Please don’t be embarrassed or feel guilt, or shame, because of me. We are okay. We have made it this far. If you work with me we can make it even further. I can’t say how far. I won’t make any false promises. I can only promise you this, that I will do my best.
What I need you to do is this: because neither of us knows how badly I’ve been hurt (things are still a little foggy for me), or how much I will recover, or how quickly, please go s-l-o-w-l-y be patient and accepting of what I am now. If I give you a headache, or make you sick to your stomach, or make you unusually irritable, or confused, or angry, or disoriented, or afraid, or make you feel that you are overdoing it, I’m trying to get your attention in the only way I can. Stop and listen to me.
I get exhausted easily since being hurt, and cannot succeed when overworked. I want to succeed as much as you do. I want to be as well as I can be, but I need to do it at a different pace than I could before I got hurt. Help me to help us by paying attention and heeding the messages I send to you.
I will do my part to do my very best and I am a little worried though that if I am not exactly the same… you will reject me and may even want to kill us. Other people have wanted to kill their brains, and some people have succeeded. I don’t want to die, and I don’t want you to die.
I want us to live, and breathe and be, even if being is not the same as it was. Different may be better. It may be harder too, but I don’t want you to give up. Don’t give up on me. Don’t give up on yourself. Our time here isn’t through yet. There are things that I want to do and I want to try, even if trying has to be done in a different way. It isn’t easy. I have to work very hard, much harder, and I know that you do too. I see people scoff, and misunderstand. I don’t care. What I do care about is that you understand how hard I am working and how much I want to be as good as I can be, but I need you to take good care of us, as well as you can do that and be accepting of me if I am different.
Don’t be ashamed of me. We are alive. We are still here. I want the chance to try to show you what we are made of. I want to show you the things that are really important in life. We have been given another chance to be better, to learn what is really important. When it is finally time for our final exit I would like to look back and feel good about what we made of us and out of everything that made up our life, including this injury. I cannot do it without you. I cannot do it if you hate me for the way being injured has affected me and our life together. Please try not to be bitter in grief. That would crush me.
Please don’t reject me. There is little I can do without you, without your determination to not give up. Take good care of us and of yourself. I need you very much, especially now.
Your Wounded Brain
Thanku for sharing thatnagain. I read it a yr ago and today it meant so much more. I cried. It really hit.my heart in a good way. Thanku.

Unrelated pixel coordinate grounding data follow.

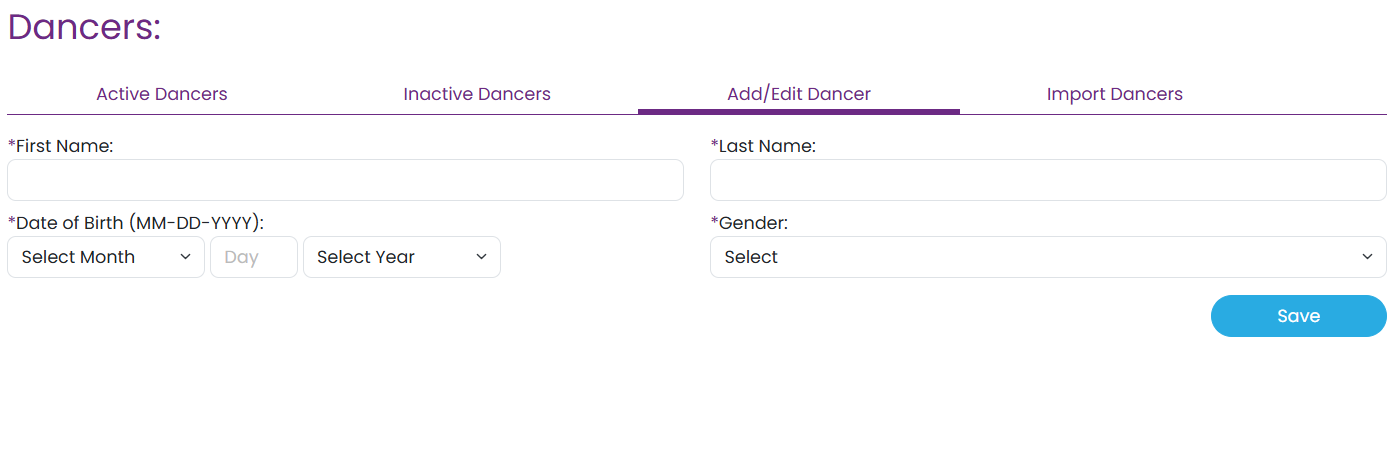Open the Inactive Dancers tab

[x=477, y=94]
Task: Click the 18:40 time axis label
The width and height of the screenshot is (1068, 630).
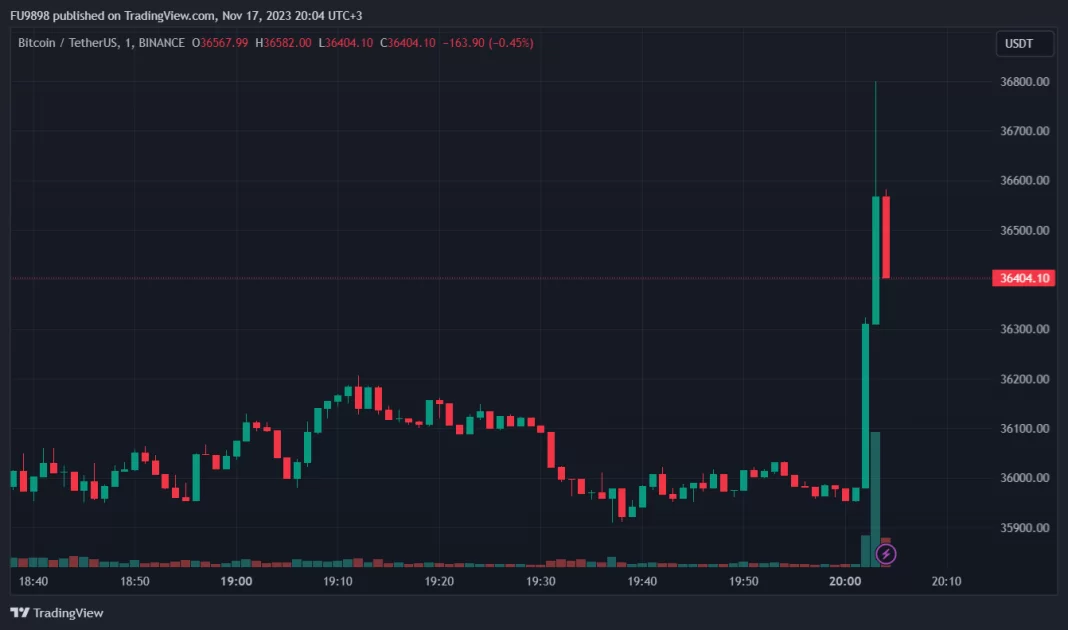Action: coord(34,581)
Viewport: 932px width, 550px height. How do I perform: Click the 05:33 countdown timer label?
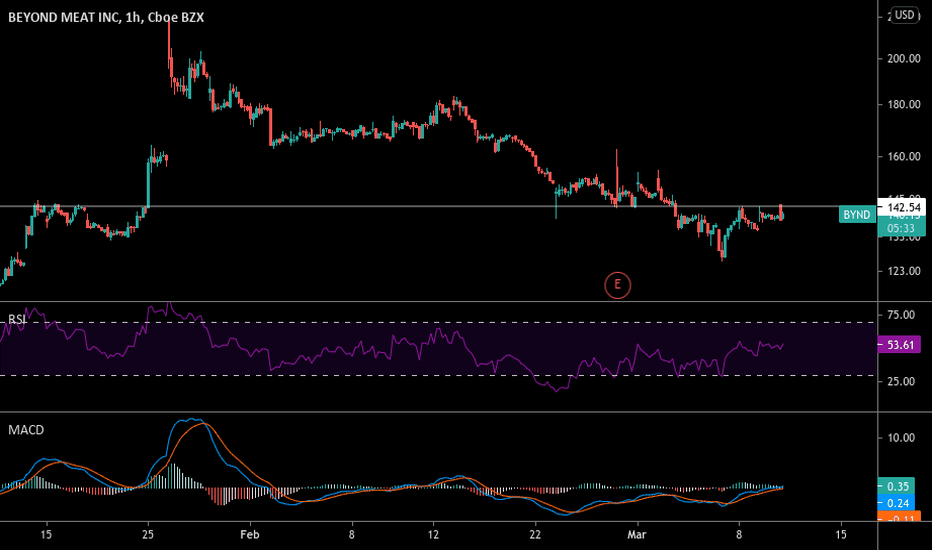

Can we share this on other social media?
The most helpful way to share it on social media is to use the little grey chain link button under the post to get a web address for the page and share the link. That means that you’ll be inviting people who may have similar difficulties to find more than just the text of the “letter”.
I’m so happy you did. It meant so much and helped me just as much “now” as it did “then”.
Thank you. Magda
That’s a wonderful idea, Debbie. Dick, thanks for the guidance on how to link folks to the site/ letter. I hope you both are doing well on your respective recovery journeys.